球一朗の親も野球が好きで、巨人ファンだった。
その影響で、球一朗もまた物心ついた時から巨人ファンの子供に育った。
子供の頃の憧れのスターはもちろん原辰徳である。何しろカッコ良かった選手だった。
ルーキーの時には開幕シリーズの対中日戦、後楽園球場でエースの小松投手から右中間スタンドにホームランを打った。
そして現役を引退する時には東京ドームの対広島最終戦、エースの紀藤投手から左中間スタンドにホームランを打った。
…球一朗が小学生になると、もう将来の夢はプロ野球選手、それもジャイアンツの選手になって活躍することと決めていた。
「ねぇ、どうしたらプロ野球選手になれるの?」
球一朗がそう父親に訊くと、
「そりゃあもちろん野球の練習をすることだな!…だけど、プロを目指すなら投手の方が良いぞ」
という答えを返された。
「なぜならな、テレビの野球中継を見てみろ!…打者は自分の打順が来るまで映らないだろ?野手だって打球が飛んで来ないと映らない。…投手は投げる一球一球全部映る!…そのゲームが勝ったら必ずスターになるのは投手だぞ!…同じ努力や苦しい練習をするなら投手の方が合理的にプロに近づけると思うぞ!」
父親の言葉は球一朗にとっては衝撃的だったが、しかし確かに納得できる話でもあった。
「さらにな、打者の練習には限界がある。練習でどれだけ打球を飛ばしても、試合の時の相手のエース投手はもっと難しい球を投げてくる。…投手の練習は、自分の納得できる球を自信が付くまで投げることができる!自分で工夫ができるんだ。…プロになるにも、またプロになったとしてもこれは重要なことだぞ」
…まだ小学生の球一朗に対して、冷静かつ真剣な顔でそう父親は諭した。
そういった訳で球一朗は以降は野球中継を見るポイントは投手の投球内容に注目するようになった。
ちなみにその頃の巨人のエースは江川と西本である。
…江川は分かりやすい投手だ。単純に球が速い。軽くヒョイッと投げてるようだが、球は空気の上を滑るように走って打者のバットを空振りさせる。
興味をひいたのは西本だった。
時々打者を威嚇するようにガバッと足を高く上げ、右打者のインコースにシュートを投げる。西本のシュートは球自体が意志を持っているような、ホームベース近くで向きを変えて懐を抉るえげつない球筋だった。

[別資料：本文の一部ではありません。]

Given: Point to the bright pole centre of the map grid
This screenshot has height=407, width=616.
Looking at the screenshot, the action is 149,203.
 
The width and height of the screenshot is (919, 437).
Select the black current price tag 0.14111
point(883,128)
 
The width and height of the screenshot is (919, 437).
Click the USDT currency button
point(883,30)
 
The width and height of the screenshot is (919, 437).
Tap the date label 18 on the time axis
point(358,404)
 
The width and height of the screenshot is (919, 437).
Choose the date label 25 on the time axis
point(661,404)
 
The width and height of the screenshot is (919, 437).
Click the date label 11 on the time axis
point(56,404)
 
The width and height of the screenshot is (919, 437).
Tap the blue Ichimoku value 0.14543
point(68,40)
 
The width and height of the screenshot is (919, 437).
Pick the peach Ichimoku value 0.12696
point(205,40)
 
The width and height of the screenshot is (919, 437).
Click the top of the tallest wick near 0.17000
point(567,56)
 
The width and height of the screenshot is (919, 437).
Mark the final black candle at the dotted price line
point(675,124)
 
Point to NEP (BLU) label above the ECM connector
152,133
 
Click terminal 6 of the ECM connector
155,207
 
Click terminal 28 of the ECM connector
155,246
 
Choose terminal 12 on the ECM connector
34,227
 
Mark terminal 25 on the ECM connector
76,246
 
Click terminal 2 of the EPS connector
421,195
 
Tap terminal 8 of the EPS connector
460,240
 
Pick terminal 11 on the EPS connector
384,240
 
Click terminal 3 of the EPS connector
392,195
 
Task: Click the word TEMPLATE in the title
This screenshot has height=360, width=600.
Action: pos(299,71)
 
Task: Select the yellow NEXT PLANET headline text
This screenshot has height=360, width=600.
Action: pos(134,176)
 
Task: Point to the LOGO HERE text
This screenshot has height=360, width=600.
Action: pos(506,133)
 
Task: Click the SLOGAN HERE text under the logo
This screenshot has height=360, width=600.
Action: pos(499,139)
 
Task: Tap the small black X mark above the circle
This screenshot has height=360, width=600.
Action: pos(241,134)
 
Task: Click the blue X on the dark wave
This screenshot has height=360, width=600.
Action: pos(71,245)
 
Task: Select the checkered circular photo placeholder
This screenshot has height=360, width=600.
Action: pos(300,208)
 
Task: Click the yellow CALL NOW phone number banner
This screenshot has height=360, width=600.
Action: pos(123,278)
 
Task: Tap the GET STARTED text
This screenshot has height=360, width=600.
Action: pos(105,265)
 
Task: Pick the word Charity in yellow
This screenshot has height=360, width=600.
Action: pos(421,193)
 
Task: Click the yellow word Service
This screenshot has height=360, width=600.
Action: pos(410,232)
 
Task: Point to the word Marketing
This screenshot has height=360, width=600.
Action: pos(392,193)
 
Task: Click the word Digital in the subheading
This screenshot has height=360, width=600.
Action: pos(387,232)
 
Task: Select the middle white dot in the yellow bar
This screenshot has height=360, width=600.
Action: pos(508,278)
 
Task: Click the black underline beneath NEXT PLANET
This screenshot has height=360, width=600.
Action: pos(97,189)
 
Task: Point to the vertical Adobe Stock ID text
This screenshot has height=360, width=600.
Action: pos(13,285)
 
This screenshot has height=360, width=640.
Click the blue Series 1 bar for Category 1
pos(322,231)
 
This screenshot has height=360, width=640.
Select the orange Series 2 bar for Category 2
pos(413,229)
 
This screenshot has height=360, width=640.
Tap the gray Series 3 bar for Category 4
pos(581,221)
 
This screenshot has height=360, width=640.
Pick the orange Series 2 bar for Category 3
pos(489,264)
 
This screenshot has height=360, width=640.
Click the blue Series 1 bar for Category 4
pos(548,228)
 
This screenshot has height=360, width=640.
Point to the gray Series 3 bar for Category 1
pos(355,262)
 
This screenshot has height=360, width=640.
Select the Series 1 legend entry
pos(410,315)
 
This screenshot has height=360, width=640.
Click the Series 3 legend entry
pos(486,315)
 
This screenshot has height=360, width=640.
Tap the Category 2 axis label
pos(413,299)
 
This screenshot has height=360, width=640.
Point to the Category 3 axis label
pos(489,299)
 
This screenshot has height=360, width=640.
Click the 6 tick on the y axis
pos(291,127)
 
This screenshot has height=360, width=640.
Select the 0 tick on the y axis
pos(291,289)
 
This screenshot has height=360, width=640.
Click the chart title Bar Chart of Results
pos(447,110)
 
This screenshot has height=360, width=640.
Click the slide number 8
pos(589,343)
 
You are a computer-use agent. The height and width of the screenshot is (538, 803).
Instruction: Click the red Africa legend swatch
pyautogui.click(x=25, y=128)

…球一朗は自分の小遣いで週間ベースボールを買い、野球についての知識を学習するようになった。
特に投手の投球フォームの連続写真や解説記事は見てからスクラップブックにしてストックした。
テレビの野球中継を見る時には必ず解説者の話にも熱心に耳を傾けるようになった。
近所に、高校まで野球部だったという大学生の兄ちゃんがいて、時々キャッチボールの相手をしてくれたりしながら球一朗はどんどん野球が面白くなっていった。
…やがて地元の少年野球チームに入り、当然投手をやった。
カーブ、スライダー、チェンジアップはもう投げられるようになっていたので思うように打者を打ち取ることができたから楽しくて仕方なかった。
…ところがある日、チームの監督から突然予想外の言葉を受ける。
「…まだ子供なんだからそんな変化球を投げてはダメだ!直球で勝負しなさい ! 」
何故子供が変化球を投げてはダメなのか分からなかったが、監督に従いストレートばかり投げると、やはり強いチームのクリーンナップ打者には簡単に打たれてなかなか勝てなくなった。
…練習ではムキになって腕をぶん回して速い球を投げようと躍起になり、その結果試合では回が進むとコントロールが乱れ、痛打を浴び、そして肩を痛めた。
…中学ではもちろん野球部に入ったが、一年生時はグラウンド整備に球拾いに声出しだけで終わった。
二年生になってようやく少し試合に出してもらえたが、ポジションは監督役の顧問教師に決められてしまう。
初めての試合出場は、遊撃に入れられた。投手をやりたいので不満だったが仕方なかった。
すると試合の中、無死一塁の場面で三遊間に強いゴロが来た。
バックハンドで捕って身体を反転して二塁に素早く送球すると、三年生のセカンドはまだベースに駆け込む手前だった。
捕球してから慌ててベースを踏んでかろうじて二塁はホースアウトになったが、一塁への転送は出来なかった。
「先輩!ゲッツー狙えましたよ!」
思わず球一朗が叫ぶと、その先輩は
「俺が二塁に入るのに合わせて送球しろ、この野郎!」
と怒りを返した。
球一朗が呆気にとられた表情を見せると、先輩はさらにエキサイトしたのか急に怒声を上げた。